◆ **Written problem A**
Can you copy, word for word, the lines of the records that start with the line containing "Open the three-dots menu for Auberginen" and go on through the line containing "The height and width of the screenshot is (783, 1568).", including both of those lines?

◆ **Text section**
+ + + +
The height from the substrate is the only thing that matters.

I think you are still working with low light.

Check out this article about overdriven T8 bulbs it may help. This setup allow you to get 1.75 times the normal output, what wattage bulbs are they.


----------



## wadesharp (Nov 27, 2009)

they are all 23 watts... im going to have 2-3 inches and substrate then the light will be like 3 inches off the water... thanks 150eh


----------



## wadesharp (Nov 27, 2009)

150EH said:


> The height from the substrate is the only thing that matters.
> 
> I think you are still working with low light.
> 
> Check out this article about overdriven T8 bulbs it may help. This setup allow you to get 1.75 times the normal output, what wattage bulbs are they.


 
thank you so much i am going to make 2 of those which would put me at just about 224 watts... that is a sweet idea for who ever though of that...


----------



## wadesharp (Nov 27, 2009)

well i went with a different fixture... i got 3 2 bulb fixtures (T8 bulbs) what lighting would that put me at? thats a tottal of 6 bulbs at 32W a piece...
+ + + +
◆ **Written problem B**
Can you continue the forum thread about aquarium lighting from the point where it stops?

◆ **Excerpted data**
+ + + +
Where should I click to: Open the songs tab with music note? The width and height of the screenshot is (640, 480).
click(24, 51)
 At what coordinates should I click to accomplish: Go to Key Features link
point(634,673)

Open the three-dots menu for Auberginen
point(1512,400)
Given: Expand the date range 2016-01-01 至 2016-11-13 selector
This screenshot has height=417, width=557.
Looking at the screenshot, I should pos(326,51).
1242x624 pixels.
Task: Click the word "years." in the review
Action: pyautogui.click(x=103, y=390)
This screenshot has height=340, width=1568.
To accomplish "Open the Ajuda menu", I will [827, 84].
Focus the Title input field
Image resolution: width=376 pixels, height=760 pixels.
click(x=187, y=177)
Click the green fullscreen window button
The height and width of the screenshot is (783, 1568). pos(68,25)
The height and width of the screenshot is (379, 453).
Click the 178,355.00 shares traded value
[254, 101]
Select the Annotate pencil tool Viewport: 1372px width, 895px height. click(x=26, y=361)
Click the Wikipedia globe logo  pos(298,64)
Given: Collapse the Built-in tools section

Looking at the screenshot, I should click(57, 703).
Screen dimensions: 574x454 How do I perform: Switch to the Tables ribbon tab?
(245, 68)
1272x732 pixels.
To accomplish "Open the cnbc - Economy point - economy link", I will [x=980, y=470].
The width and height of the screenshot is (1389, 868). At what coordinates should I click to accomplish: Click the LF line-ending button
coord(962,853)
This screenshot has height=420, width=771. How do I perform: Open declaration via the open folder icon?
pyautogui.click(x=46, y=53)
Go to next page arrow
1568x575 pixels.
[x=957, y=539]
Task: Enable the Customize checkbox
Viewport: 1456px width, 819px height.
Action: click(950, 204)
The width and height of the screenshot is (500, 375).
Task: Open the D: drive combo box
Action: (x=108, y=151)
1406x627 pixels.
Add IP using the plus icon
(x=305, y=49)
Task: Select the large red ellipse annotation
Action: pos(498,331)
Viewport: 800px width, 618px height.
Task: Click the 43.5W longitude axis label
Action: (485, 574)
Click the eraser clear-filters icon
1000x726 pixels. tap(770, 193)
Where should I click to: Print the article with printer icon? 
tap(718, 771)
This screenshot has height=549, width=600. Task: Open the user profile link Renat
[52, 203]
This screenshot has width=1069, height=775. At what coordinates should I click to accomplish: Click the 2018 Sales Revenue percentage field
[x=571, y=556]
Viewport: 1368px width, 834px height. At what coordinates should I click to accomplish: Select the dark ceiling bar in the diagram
+ + + +
◆ **Task response A**
Open the three-dots menu for Auberginen
point(1512,400)
Given: Expand the date range 2016-01-01 至 2016-11-13 selector
This screenshot has height=417, width=557.
Looking at the screenshot, I should pos(326,51).
1242x624 pixels.
Task: Click the word "years." in the review
Action: pyautogui.click(x=103, y=390)
This screenshot has height=340, width=1568.
To accomplish "Open the Ajuda menu", I will [827, 84].
Focus the Title input field
Image resolution: width=376 pixels, height=760 pixels.
click(x=187, y=177)
Click the green fullscreen window button
The height and width of the screenshot is (783, 1568). pos(68,25)

◆ **Task response B**
----------



## NWA-Planted (Aug 27, 2011)

I picked up an odysee 72" fixtures which if running at true wattage is 360 watts (4x80 T5HO) Mine is 125 gallon and it seems to be working great. Though your adding another 8 inches in height with the 150


----------



## wadesharp (Nov 27, 2009)

NWA-Planted said:


> I picked up an odysee 72" fixtures which if running at true wattage is 360 watts (4x80 T5HO) Mine is 125 gallon and it seems to be working great. Though your adding another 8 inches in height with the 150


from what i have heard with me running 6 of my T8's it will put me in mudium sense the chart says if i run 3 im in low and im doubling that...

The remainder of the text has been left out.